Уриэль нахмурился и напрягся – в этом вопросе он не мог уступать.
– Гора принадлежит Баалу, – повторил он.
– Конечно! – согласился Цадок, и хананей облегченно перевел дыхание. – Пусть она и будет священной горой Баала, потому что горние выси, на которых обитает Эль-Шаддай, – это не груды камней, не скалы, а такая гора, которая скрыта от глаз человека.
– Значит, спорить не о чем? – с облегчением спросил Уриэль.
– Не о чем, – честно ответил патриарх.
Однако Уриэль заметил, что глаза старика полыхнули таким пламенем, которого ему никогда не доводилось видеть раньше, – страстный, фанатичный огонь, – и сначала хананей решил было отказаться от общения с ибри, как от пугающей новой вещи, но этот огонь погас, и перед ними снова предстал Цадок, рассудительный и толковый проситель.
– Я пройду с тобой к этим полям, – сказал правитель.
Собрав стражников-хеттов, Уриэль покинул город и оказался среди ибри, толпившихся под стенами, ожидая исхода встречи. Хананей с уважением отметил, что сыновья главы этого племени высокие, стройные и мужественные, да и другие, которые продолжали спокойно ждать, были готовы и к войне и к миру, хотя рассчитывали именно на него. Он видел ясноглазых женщин и их детишек, застывших в молчаливом изумлении. Эти пришельцы производили куда лучшее впечатление, чем то отребье, которое временами появлялось на этой дороге, и правитель отнесся к гостям с подчеркнутым уважением.
– Оливковая роща принадлежит мне, – объяснил он, – но по нашим законам вы можете собирать опавшие плоды и те, что остаются на ветках после сбора урожая. – (Старик кивнул, ибо во всех землях существовали такие же обычаи.) – Но никто не имеет права пользоваться давильным прессом, – добавил Уриэль.

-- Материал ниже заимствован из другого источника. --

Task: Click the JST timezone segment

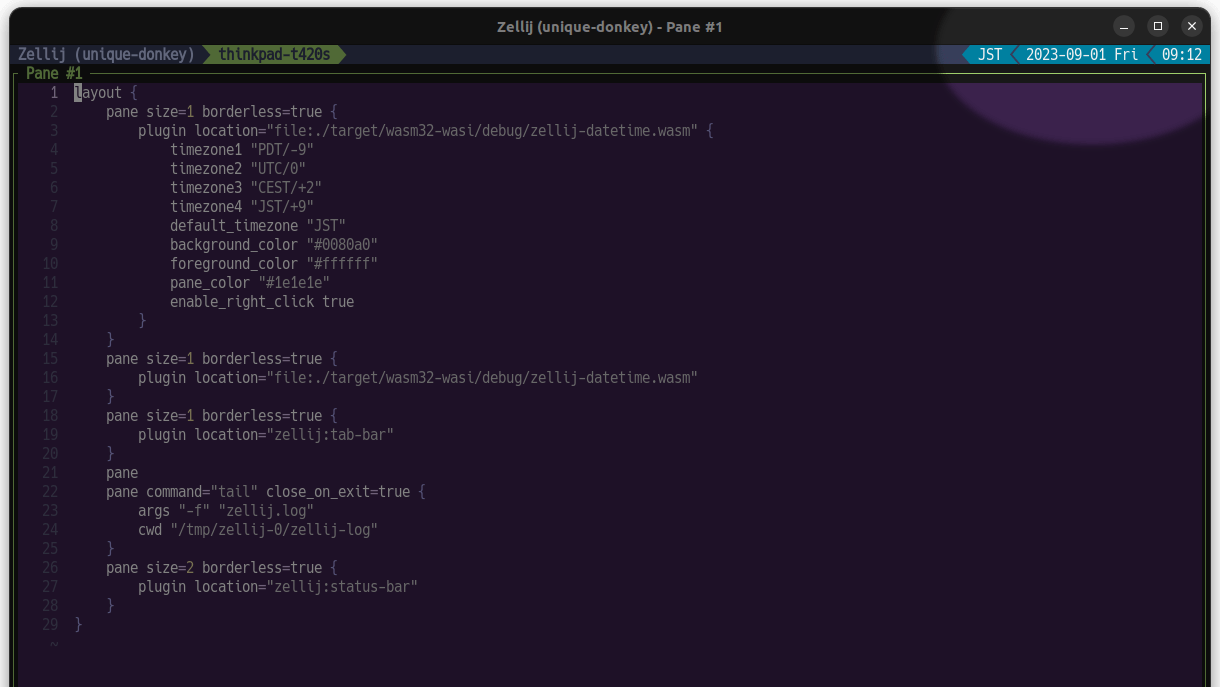Action: [991, 55]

За тысячу лет войн никто, даже гиксосы, не осмелился разрушить три каменные ямы. За это время износилось и пришло в негодность не менее двухсот деревянных шестов, служивших рычагами, но никто из захватчиков не причинял вреда давильне, никто не вырубал оливковые деревья, потому что все, кто захватывал Макор, получали в свое распоряжение и эти деревья, и давильные прессы. Ведь, в сущности, без них и без источника…

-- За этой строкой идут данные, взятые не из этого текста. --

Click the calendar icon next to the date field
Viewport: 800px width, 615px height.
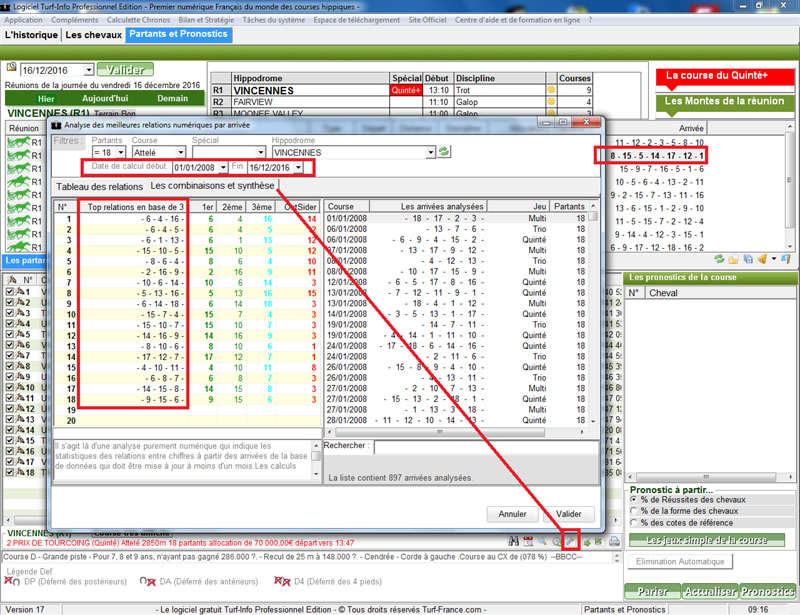pos(12,69)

– Как с водой? – осведомился Цадок.
Вот в этом-то и была фундаментальная проблема для хананеев и ибри, которым придется делить эту землю. В болоте вода была солоноватой и противной на вкус, в чем уже убедились женщины, добравшиеся до него. Ею нельзя было пользоваться. А стены, возведенные Уриэлем вокруг источника, не позволяли напрямую подходить к нему. И если ибри захотят пользоваться водой из него, то их женщинам придется подниматься по насыпи, проходить через ворота, спускаться по главной улице и через задние ворота темным каменным коридором идти к источнику. Им придется постоянно ходить взад и вперед. Таким образом ибри ближе познакомятся с хананеями, увидят, как те живут, как молятся, и со временем между ними могут возникнуть и браки. Этого будет просто не избежать, когда красивые девушки-ибри каждый день будут проходить мимо симпатичных местных парней, – и пройдет не так много времени, когда изысканная и более высокая культура города подчинит себе грубоватые обычаи пустыни. Ибри придется принять такой исход, но это будет не поражением, не унижением, а безмолвной сдачей, когда они позволят себе принять более высокие стандарты культуры и новую систему ценностей. В этой битве поколение за поколением примут участие и ибри, и местные обитатели. Исход ее будет неясен, но от победы выиграют и горожане, и ибри. Она вовлечет в себя таких людей, как Самсон и Далила, Иезавель и Илия, Санаваллат и Неемия, и даже спустя много веков после их кончины такие же сложности будут терзать людей и в Москве, и в Витватерсранде, и в Квебеке. Хананей и ибри договорятся, как разделить эту землю, но проблема единой религии так никогда и не будет разрешена.